「月面を歩く巨人」を徹底検証

2014年08月04日 06時30分

これがグーグルアースがとらえた月面の人型物体(ユーチューブから)

「月面を歩く巨人を発見!!」――。こんなニュースが世界中に広まっている。発端は動画共有サイト「ユーチューブ」への投稿だが、その画像の出どころは、あのネット検索サービス「グーグルアース」だ。パソコンの画面で「仮想世界旅行ができる」と相変わらず人気のグーグルアースは、今では“月面旅行”も体験できるが、先月の中旬にそんな“仮想旅行者”が偶然見つけて投稿。日本のマニアたちは、人気アニメを連想して「月に進撃の巨人」、あるいは「エヴァンゲリオンか」などと、話題にしている。そこで専門家に聞いてみると――。

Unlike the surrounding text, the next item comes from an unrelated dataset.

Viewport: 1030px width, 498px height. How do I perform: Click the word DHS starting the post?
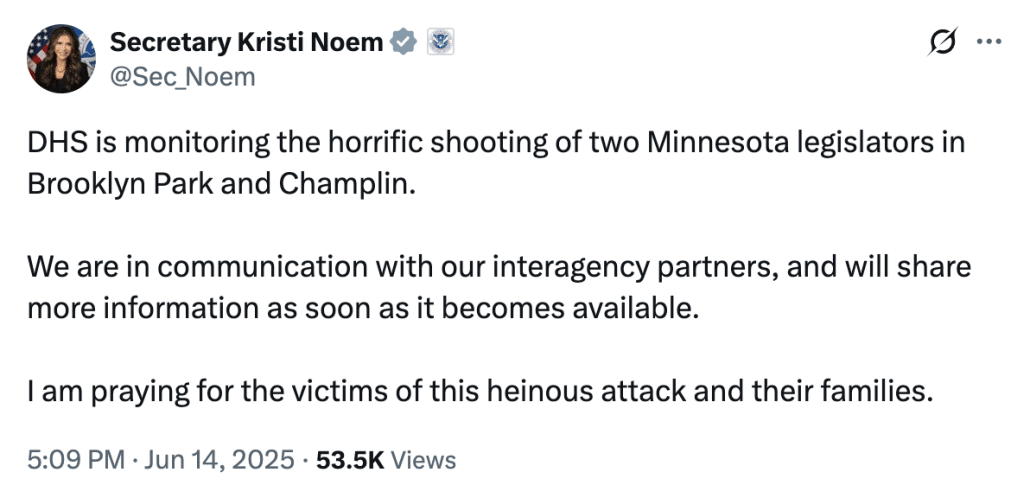coord(55,143)
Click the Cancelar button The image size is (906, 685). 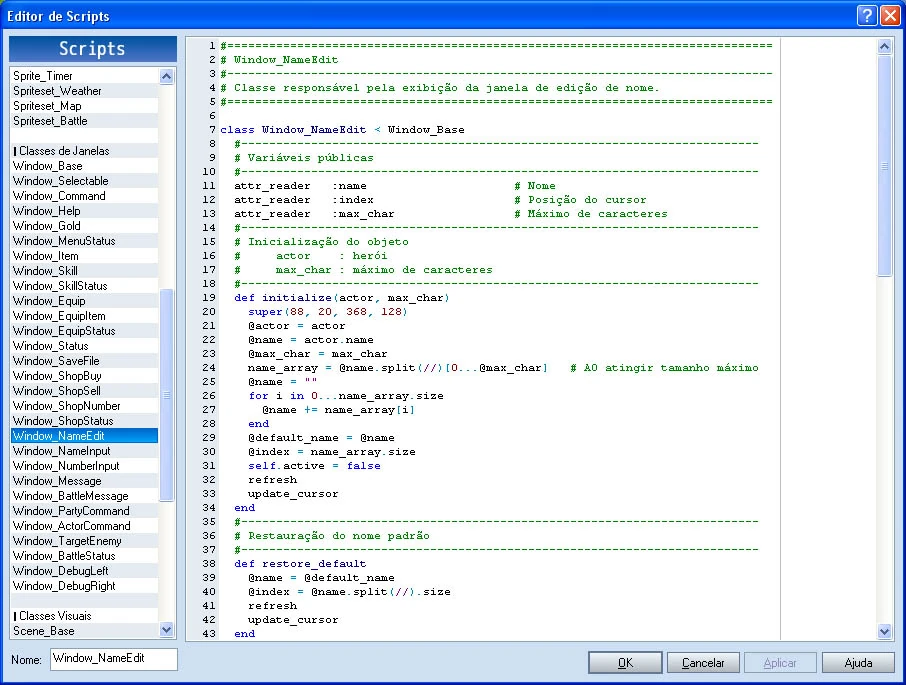coord(703,662)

 いまや「グーグルアース」はその名の通り、地球のすべてを網羅しているが、実は地球だけでなく、月も詳細に見ることができる。その“グーグルムーン”に信じられない映像が写っていることがわかった。

 先月の18日に「ジェイセンコ」と名乗る人物が、ユーチューブに動画としてアップ。これを受けて同20日、今度は未確認飛行物体の情報サイト「UFO サイティング ホットスポット」が取り上げ、世界中で話題となった。

 いったいどんな画像なのか? それはまるで月面を人間とおぼしき物体が歩く姿に見えるという。とはいえ、人にしては巨大すぎる。ロボットや人工建造物だろうと推測する声もある。

 問題の画像を見ると、確かに巨大な黒い人型の何かが歩いているような姿が確認できる。位置は北緯27度34分26秒、西経36度4分75秒。足元からは、はっきりと影が伸びている。拡大すると、頭部と両肩、右手、両脚に相当する部分があり、脚のヒザ部分が逆くの字に折れ曲がっている。まるで人が画面右方向に向かって歩いている姿に見えるのだ。

“身長”は周囲に対象物がないため、不明だが、5~40メートルとみられる。確かに巨人だ。グーグルアースの衛星カメラのレンズに付着したゴミのようには見えず、月面にある何かをカメラがとらえたとしか言いようがない。

 このため「月面に巨人が現れた」「巨人がムーンウオークしている」「宇宙人が派遣した人型ロボットでは」などと、世界中のオカルトファンが騒ぎだしているのだ。

 オカルトに詳しい作家の山口敏太郎氏は「月面を歩行しているかのような黒い人影は、とてつもなくでかい。さらに、その巨人が歩いている月の地表には、影も写り込んでいます。また、グーグルで違う角度から確認してもその物体は容積があり、月面に立体的な人型物体があることは間違いないように思う」と指摘する。

 可能性としては様々なことが考えられる。巨人またはロボット、自然にできた岩か人工建造物。レンズ付近にたまたま何かが漂っていた――などだ。だが、ゴミでなければ、その物体は何をしているのか、また何のために造られたのか。謎は深まる。

「月面に落下する寸前の宇宙塵や、レンズについたゴミという可能性もゼロとはいえない。それにしても、ここまで人型に近く、しかも影もできていることなどあるのでしょうか。かつて、日本には月面に『桂男(かつらおとこ)』という巨人がすんでいたという伝説があるが、今回は桂男が再び我々の前に現れたのであろうか」(山口氏)

 長らく、月はその見え方から、日本ではウサギがいるとされ、欧米ではカニがいるといわれてきた。かぐや姫は月に帰っていくが、和歌山県那智勝浦町などでは、昔から月にすむ絶世の美男子の妖怪を、山口氏が指摘した「桂男」と呼び、伝承されてきたという。ひょっとして、今回のごとき月の住民を和歌山県の先人は見ていたのかもしれない。